The Dominion is the cinema which seems to have been showing The Sound Of Music for as long as we can remember but Julie Andrews & Co. had been given a rest for the week. Instead a huge billboard of Elvis Costello gazed down Oxford Street from the front of the theatre.
We went to the first night when the sound was far from perfect — it totally ruined American support act, Richard Hell and The Voidoids.
Nevertheless The Attractions are such an excellent band that some sound-loss on Elvis' vocals didn't detract from their so-stylish performance. The sophisticated stage lighting was also in a class of its own.
With two fine albums behind him and a new one imminent, Elvis has an almost unbeatable selection of songs to draw on.

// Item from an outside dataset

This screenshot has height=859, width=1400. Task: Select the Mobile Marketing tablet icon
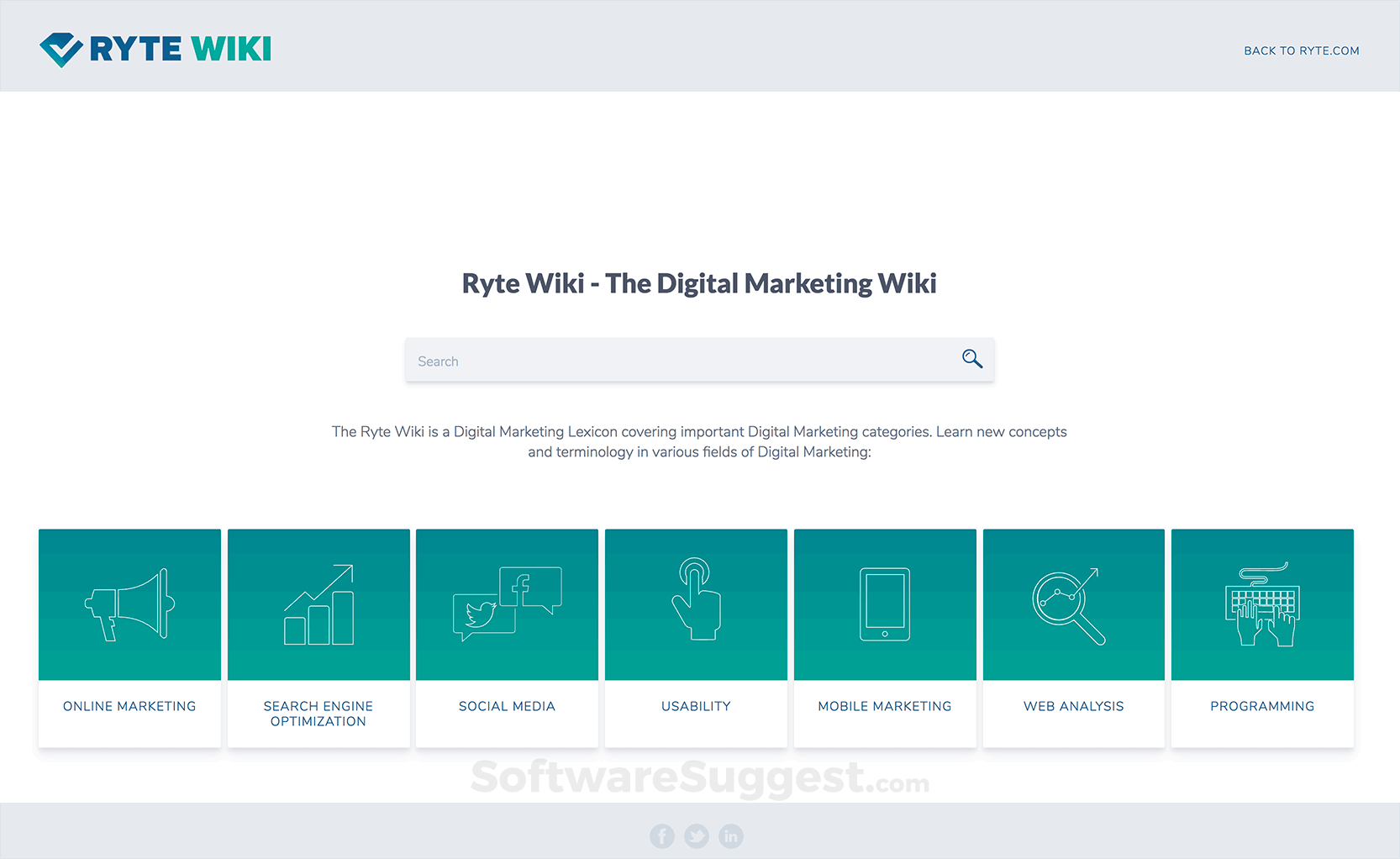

Pity though that he no longer does "Alison," our all-time Costello favourite, but interesting that he opens his act with "Peace, Love And Understanding." This is the Nick Lowe song which Elvis sings on the B-side of Lowe's current single.

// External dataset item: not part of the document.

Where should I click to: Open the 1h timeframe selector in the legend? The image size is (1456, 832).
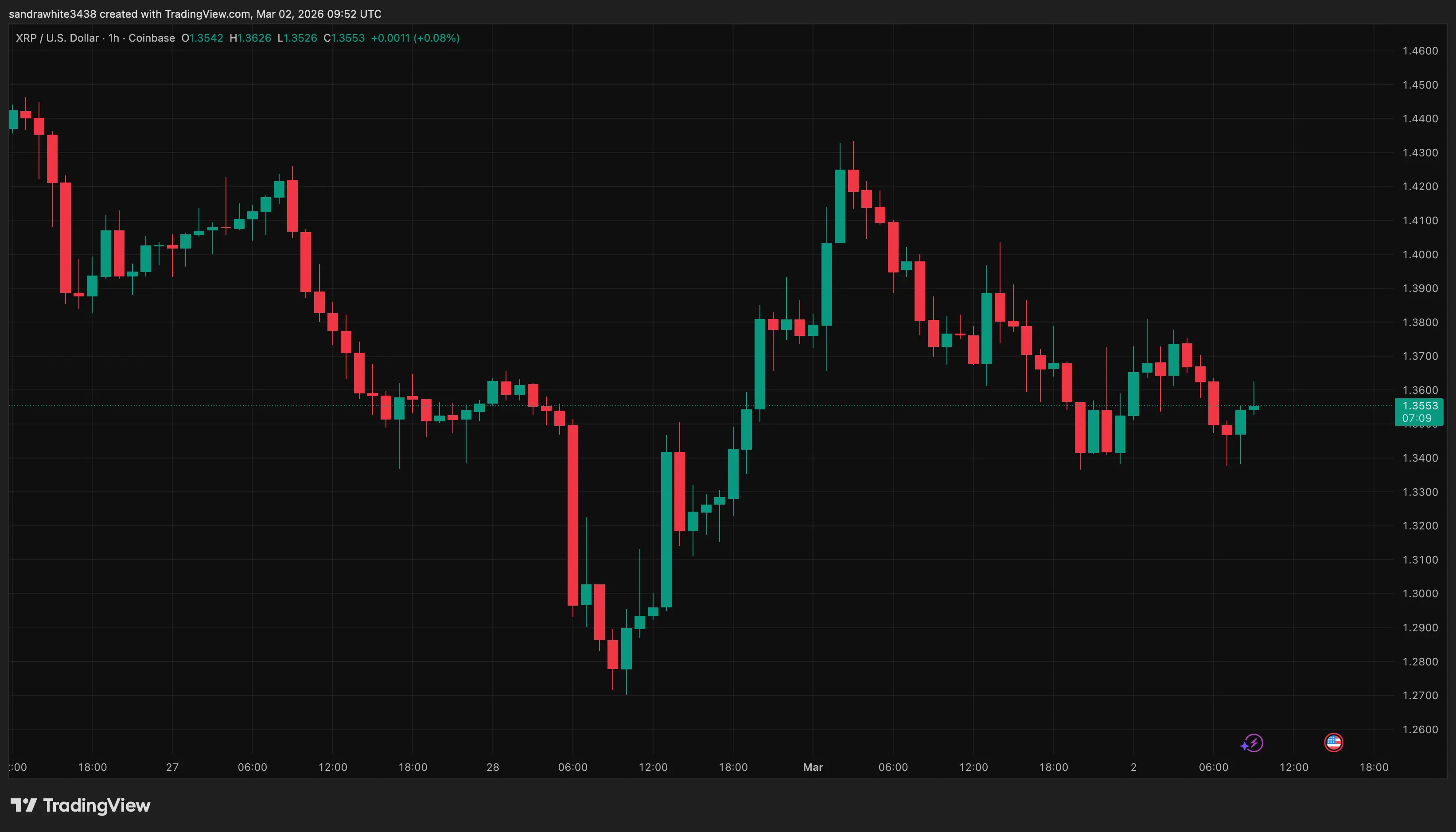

Salford's new wave poet John Cooper Clarke opened the show. Totally unaccompanied on the large stage, he looked like he'd die the death, but instead was a revelation. He was great, though it'll be interesting to see if he continues to win audiences over so easily now that the whole package is out on tour of the U.K.
Catch 'em at your local flea-pit. They're touring 'till the end of January.
John Cooper Clarke also featured in the Ian Dury shows, courtesy of the Alberto Y Los Trios Paranoias, the support group. C. P. Lee of the Albertos does a very funny send-up of Cooper Clarke, the band also do a savage one of Ian Dury.
Ian Dury and The Blockheads, appearing at Ilford, Essex (Dury's home turf), on the last date of their tour, were just magnificent.
Down at the foot of the stage the audience was so enthusiastic that they pounded and pogo-ed their way clean through the floor! For the rest of the set, a ring of bouncers held the dancing crowd back from the gaping hole and the basement below.
Like Elvis' Attractions, The Blockheads are a superbly polished band, with sax player Davey Payne outstanding. As for Ian Dury, he's a picture of a man on the ascendant, full of confidence in his ability. Success couldn't have happened to a less-likely but more-deserving character.